Where does the string "agent" occur in the records below? Copy every line that holds it.

## Records for processing
------------------------

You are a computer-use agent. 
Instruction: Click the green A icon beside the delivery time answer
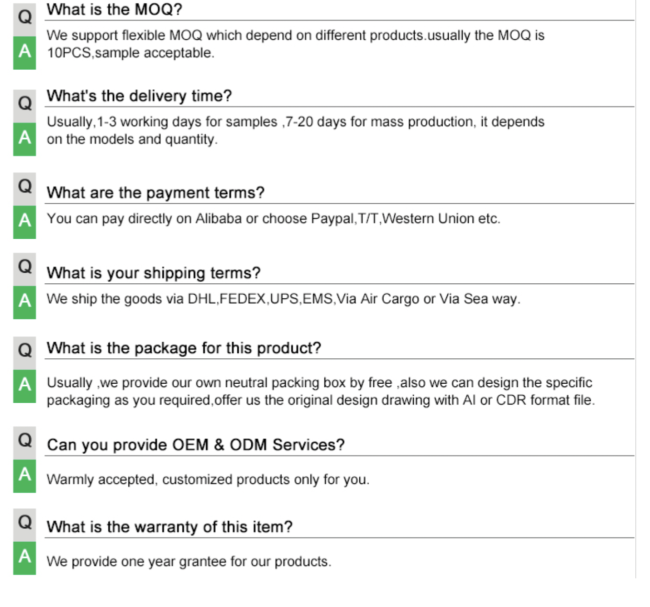click(x=24, y=139)
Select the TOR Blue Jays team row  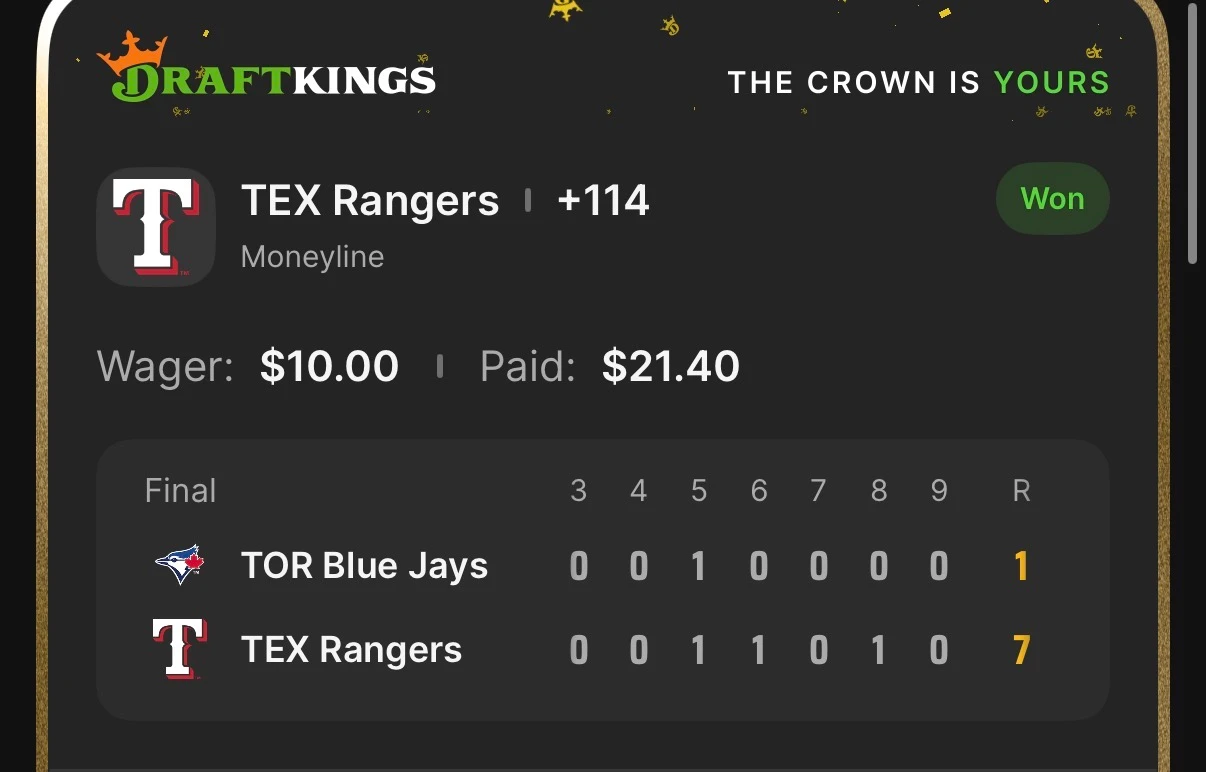click(603, 567)
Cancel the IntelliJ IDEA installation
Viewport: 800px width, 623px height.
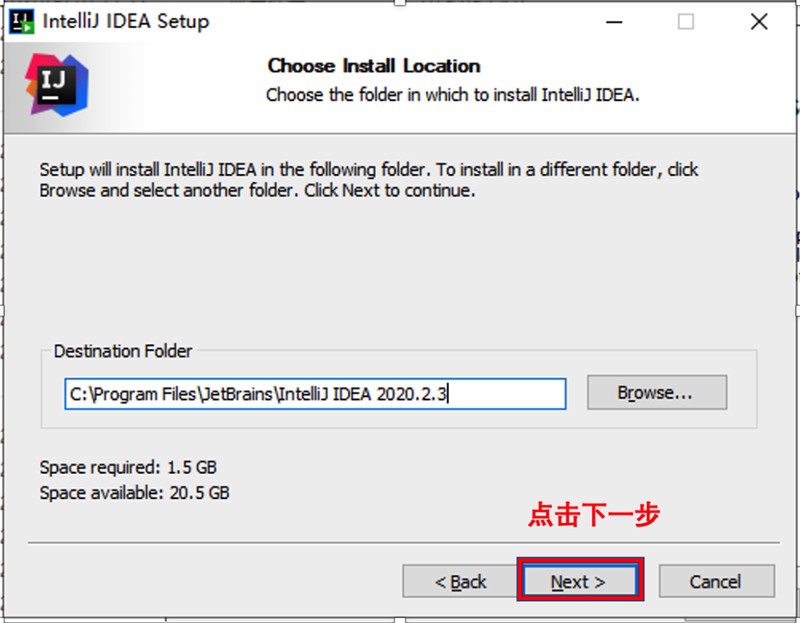click(715, 581)
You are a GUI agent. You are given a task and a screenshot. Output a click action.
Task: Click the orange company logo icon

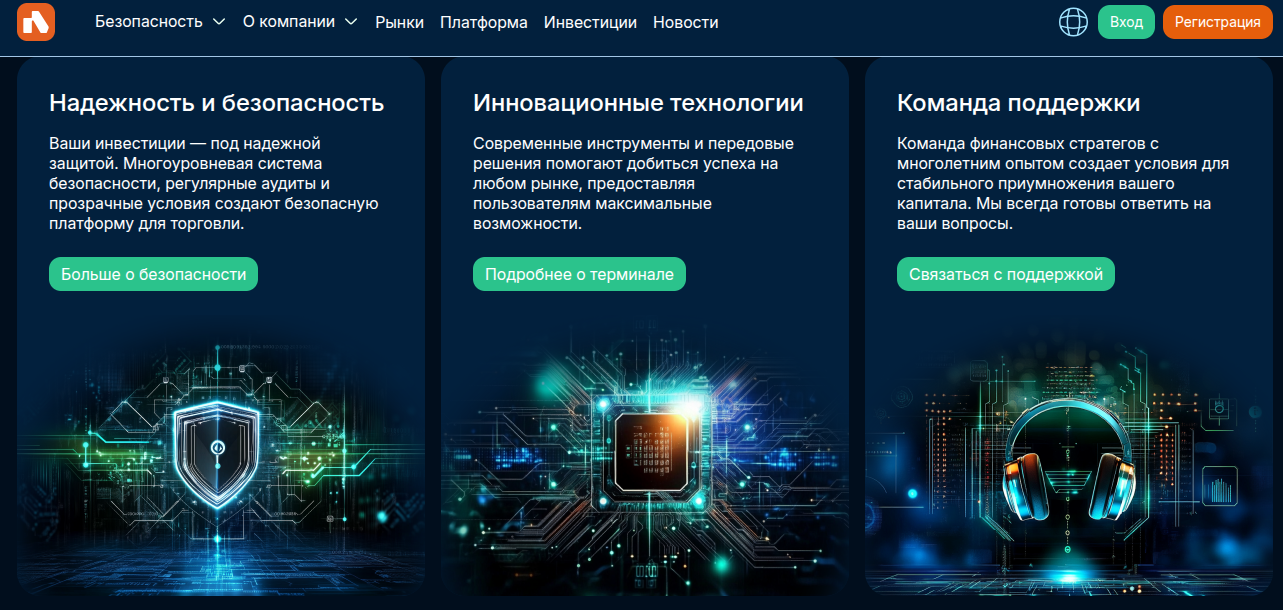point(36,22)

------------------------

## Answer space
You are a computer-use agent. 
You are a GUI agent. You are given a task and a screenshot. Output a click action.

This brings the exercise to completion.